RTX 3090 6 times slower than GTX 1080ti

Hi Guys,

I hope you are doing great, I am well aware of all the github issues (RTX3090 performs no better than 1080ti · Issue #50328 · pytorch/pytorch · GitHub, Anyone has use it in 3090? It seems been slow... · Issue #276 · traveller59/spconv · GitHub, etc) about this topic.

I’ve tried a lot of different containers from nvidia and my RTX 3090 is just so much slower than my 1080ti when performing forward 3x3 convs. What is going one?

Does anyone know how to fix it? There is no solution in any issue.

Thanks

Could you post a minimal, executable code snippet reproducing this issue, please?

hi @ptrblck ,

I was running a vgg like moodel, the 1080ti was really faster. Now if you think it’s better to run your benchmark (form here → Convolution operations are extremely slow on RTX 30 series GPU · Issue #47039 · pytorch/pytorch · GitHub) on both, I’ll do it. If we can avoid it it would be better so I don’t have to switch GPUs.

Do you know if there is a fix for this problem?
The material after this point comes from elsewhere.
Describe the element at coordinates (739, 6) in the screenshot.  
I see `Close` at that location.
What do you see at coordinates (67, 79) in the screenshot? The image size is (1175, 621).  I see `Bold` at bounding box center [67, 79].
In cudnn release notes, I’ve seen that is labeled as an known issue but no fix.

It’s cray that this problem exists in the first place, the 3090 is the flagship. Do you have additional information about what is causing it?

Thanks a lot

As you see in my comment from ~1.5 years ago, the 3090 performed already better.
Unfortunately, users keep commenting with unverified claims, don’t share their model or how they profiled the code, and often don’t bother to follow up.

I still claim it’s fixed until I see a valid counter example, so feel free to share something here.

Hi @ptrblck , I had time to benchmark both 1080ti and 3090 during the weekend. Yes, the 3090 is around ~2 times faster than the 1080ti.

Code and benchmarks here → GitHub - FrancescoSaverioZuppichini/is-3090-good-for-computer-vision: A collection of benchmarks I've run

Thanks a lot and I don’t know why I thought it was slower in the first place

Thanks for sharing. You could also check the performance for mixed-precision training (in channels-last memory layout), which might also show more speedups.